Reading physicist Mike Tinker introduced the chemists to PPLATO, a collaborative web-based project which produces resources designed to support the teaching of physics and maths to first-year and foundation-year students through personalised development programmes. ‘Some early chemistry and physics courses set too low a threshold for the maths skills students require to proceed to the next year of study, eg a 40 per cent pass mark on a remedial maths course’, suggested Tinker. The PPLATO resources, he explained, can generate unique questions every time and assess students performance, to encourage a mastery learning approach to maths skills.

Participants agreed that the problem should not lie solely at the door of physical chemists.
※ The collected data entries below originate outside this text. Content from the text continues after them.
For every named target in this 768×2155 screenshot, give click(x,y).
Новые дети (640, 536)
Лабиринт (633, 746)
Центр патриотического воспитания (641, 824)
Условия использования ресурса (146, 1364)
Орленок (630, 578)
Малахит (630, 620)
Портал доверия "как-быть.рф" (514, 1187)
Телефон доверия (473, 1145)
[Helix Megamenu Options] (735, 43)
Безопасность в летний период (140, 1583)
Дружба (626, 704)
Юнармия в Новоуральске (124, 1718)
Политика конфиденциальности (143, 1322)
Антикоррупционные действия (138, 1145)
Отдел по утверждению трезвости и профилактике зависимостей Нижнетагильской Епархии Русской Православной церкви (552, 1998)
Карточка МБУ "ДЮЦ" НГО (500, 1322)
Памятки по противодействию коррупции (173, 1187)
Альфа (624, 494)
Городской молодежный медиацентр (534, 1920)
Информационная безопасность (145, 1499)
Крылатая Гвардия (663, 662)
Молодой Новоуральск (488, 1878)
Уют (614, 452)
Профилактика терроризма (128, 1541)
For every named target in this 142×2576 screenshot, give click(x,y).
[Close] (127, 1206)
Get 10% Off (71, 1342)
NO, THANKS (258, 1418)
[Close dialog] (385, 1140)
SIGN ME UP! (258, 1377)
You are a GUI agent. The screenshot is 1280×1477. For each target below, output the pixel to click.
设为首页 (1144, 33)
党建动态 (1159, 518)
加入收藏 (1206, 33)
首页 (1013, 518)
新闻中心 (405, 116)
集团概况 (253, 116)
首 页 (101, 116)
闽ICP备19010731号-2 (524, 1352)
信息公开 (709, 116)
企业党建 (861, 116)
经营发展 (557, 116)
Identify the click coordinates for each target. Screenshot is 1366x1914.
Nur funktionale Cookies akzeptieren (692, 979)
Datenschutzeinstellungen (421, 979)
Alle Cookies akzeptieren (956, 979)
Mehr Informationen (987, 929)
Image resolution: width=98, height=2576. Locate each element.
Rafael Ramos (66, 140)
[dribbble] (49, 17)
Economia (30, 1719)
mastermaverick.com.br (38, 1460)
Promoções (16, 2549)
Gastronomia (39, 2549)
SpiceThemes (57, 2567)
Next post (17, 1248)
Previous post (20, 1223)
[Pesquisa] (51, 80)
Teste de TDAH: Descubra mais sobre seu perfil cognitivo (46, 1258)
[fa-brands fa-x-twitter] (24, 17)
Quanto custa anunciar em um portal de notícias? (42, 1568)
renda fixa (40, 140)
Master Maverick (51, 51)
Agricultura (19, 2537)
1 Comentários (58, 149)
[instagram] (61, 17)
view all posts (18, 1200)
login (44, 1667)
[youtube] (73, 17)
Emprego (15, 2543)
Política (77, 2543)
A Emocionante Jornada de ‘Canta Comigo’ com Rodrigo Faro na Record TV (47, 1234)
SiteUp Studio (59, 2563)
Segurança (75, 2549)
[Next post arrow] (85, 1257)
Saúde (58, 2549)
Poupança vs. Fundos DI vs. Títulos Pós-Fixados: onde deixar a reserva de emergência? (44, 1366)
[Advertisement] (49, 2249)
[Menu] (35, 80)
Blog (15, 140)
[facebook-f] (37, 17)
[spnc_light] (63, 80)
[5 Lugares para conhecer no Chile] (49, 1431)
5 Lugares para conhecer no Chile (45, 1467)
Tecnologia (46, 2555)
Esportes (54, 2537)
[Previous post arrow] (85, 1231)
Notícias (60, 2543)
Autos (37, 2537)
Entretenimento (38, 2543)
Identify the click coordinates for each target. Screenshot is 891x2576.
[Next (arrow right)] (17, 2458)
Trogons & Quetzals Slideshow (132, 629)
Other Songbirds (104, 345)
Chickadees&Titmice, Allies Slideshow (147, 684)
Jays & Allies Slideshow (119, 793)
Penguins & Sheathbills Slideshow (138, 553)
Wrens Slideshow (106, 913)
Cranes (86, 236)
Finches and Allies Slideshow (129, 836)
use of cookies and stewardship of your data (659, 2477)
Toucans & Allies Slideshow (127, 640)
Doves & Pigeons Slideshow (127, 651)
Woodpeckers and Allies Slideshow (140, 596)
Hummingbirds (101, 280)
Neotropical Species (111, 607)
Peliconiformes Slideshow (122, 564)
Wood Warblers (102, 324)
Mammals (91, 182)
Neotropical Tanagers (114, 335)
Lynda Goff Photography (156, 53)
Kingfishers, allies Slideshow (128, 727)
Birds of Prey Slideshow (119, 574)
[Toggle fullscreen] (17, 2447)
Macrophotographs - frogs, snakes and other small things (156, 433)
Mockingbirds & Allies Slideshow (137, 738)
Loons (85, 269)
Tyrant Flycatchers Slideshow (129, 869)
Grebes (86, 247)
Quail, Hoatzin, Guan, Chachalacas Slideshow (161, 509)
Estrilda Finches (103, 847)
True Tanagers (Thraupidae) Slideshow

According to Professor Mike Pilling, Faraday Division president and a driving force behind the initiative, a more collaborative effort across the HE chemistry community is needed. ‘It is clear, from the meeting, that powerful software is available to help chemists address the maths problem. We need to assess what materials would be valuable, find ways of funding their development to incorporate chemistry contexts, and learn how best to use them in our departments’. Pilling wants to see chemistry departments develop better links with teachers in schools and colleges, ‘We must understand the problems one another are facing’, he said. ‘Both the Smith report on post-14 mathematics and the Tomlinson report on 14–19 curriculum and qualifications reform put forward proposals that could provide a potential way forward at the schools level, especially in keeping maths skills active in 16–19-year olds. But we must meet teachers half way and pay more attention to what is being taught in schools and how it’s being done. The national and regional Science Learning Centres will provide a good way of doing this’, he suggests, ‘but we can only solve the problem if we work together’.

James Berressem